TASK ITEM:
Your reply should repeat, exactly, the line containing "Пользовательское соглашение об ИИ (570, 2134)" and the rest of the material after it.

━━━ MATERIAL SUPPLIED

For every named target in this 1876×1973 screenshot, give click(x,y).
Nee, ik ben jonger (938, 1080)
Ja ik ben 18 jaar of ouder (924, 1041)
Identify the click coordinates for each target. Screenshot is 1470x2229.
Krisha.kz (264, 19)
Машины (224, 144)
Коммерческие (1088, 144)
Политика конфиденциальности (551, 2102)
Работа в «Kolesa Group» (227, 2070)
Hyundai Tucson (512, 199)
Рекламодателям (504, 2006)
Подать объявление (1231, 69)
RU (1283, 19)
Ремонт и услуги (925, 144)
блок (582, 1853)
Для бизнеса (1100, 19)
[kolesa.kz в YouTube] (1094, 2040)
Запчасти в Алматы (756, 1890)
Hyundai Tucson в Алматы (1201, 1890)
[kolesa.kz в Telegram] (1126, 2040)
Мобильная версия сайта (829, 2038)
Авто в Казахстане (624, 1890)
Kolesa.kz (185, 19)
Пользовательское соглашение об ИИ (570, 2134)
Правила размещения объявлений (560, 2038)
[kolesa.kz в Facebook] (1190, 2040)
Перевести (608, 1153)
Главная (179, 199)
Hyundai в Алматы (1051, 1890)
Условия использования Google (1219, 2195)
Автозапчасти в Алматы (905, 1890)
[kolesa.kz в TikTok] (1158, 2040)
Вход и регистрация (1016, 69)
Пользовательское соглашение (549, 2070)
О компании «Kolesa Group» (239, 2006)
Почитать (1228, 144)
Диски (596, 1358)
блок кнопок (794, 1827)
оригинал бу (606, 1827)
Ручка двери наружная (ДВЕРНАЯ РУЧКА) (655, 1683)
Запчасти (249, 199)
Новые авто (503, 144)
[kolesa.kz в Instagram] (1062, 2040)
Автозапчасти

━━━━━━

SOLUTION TO THE PROBLEM:
Пользовательское соглашение об ИИ (570, 2134)
Правила размещения объявлений (560, 2038)
[kolesa.kz в Facebook] (1190, 2040)
Перевести (608, 1153)
Главная (179, 199)
Hyundai в Алматы (1051, 1890)
Условия использования Google (1219, 2195)
Автозапчасти в Алматы (905, 1890)
[kolesa.kz в TikTok] (1158, 2040)
Вход и регистрация (1016, 69)
Пользовательское соглашение (549, 2070)
О компании «Kolesa Group» (239, 2006)
Почитать (1228, 144)
Диски (596, 1358)
блок кнопок (794, 1827)
оригинал бу (606, 1827)
Ручка двери наружная (ДВЕРНАЯ РУЧКА) (655, 1683)
Запчасти (249, 199)
Новые авто (503, 144)
[kolesa.kz в Instagram] (1062, 2040)
Автозапчасти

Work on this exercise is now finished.